The problem |
Rewrite the stretch of records from the line containing "Task: Click the humans.txt" through the line containing "Looking at the", replacing "page icon" with "file icon" and leaving everything else the same.

# Start of Exercise material

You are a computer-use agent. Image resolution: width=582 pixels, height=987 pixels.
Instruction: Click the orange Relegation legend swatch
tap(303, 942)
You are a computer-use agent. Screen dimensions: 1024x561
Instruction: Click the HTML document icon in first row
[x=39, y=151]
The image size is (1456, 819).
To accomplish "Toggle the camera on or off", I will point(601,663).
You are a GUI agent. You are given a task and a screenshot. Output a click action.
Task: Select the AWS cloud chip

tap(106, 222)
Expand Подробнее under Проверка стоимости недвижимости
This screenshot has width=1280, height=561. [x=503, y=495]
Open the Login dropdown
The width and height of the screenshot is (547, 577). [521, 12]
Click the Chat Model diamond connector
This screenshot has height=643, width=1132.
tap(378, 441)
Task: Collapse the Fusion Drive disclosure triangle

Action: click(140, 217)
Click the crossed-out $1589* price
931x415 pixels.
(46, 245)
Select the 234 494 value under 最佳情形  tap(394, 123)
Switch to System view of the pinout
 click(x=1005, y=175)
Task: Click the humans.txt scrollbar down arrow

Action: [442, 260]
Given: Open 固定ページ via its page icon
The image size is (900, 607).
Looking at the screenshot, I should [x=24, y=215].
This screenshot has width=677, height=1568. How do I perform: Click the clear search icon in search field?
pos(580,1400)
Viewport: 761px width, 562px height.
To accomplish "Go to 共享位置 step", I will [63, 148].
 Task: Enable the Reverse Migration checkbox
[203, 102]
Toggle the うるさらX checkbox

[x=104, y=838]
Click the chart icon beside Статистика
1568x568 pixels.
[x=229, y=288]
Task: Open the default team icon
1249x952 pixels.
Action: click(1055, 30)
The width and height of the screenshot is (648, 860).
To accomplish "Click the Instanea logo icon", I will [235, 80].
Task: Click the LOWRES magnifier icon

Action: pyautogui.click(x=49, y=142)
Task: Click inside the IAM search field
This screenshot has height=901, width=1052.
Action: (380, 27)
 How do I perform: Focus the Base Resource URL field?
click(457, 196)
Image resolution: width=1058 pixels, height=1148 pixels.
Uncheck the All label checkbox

# End of Exercise material

Correct result |
Task: Click the humans.txt scrollbar down arrow

Action: [442, 260]
Given: Open 固定ページ via its file icon
The image size is (900, 607).
Looking at the screenshot, I should [x=24, y=215].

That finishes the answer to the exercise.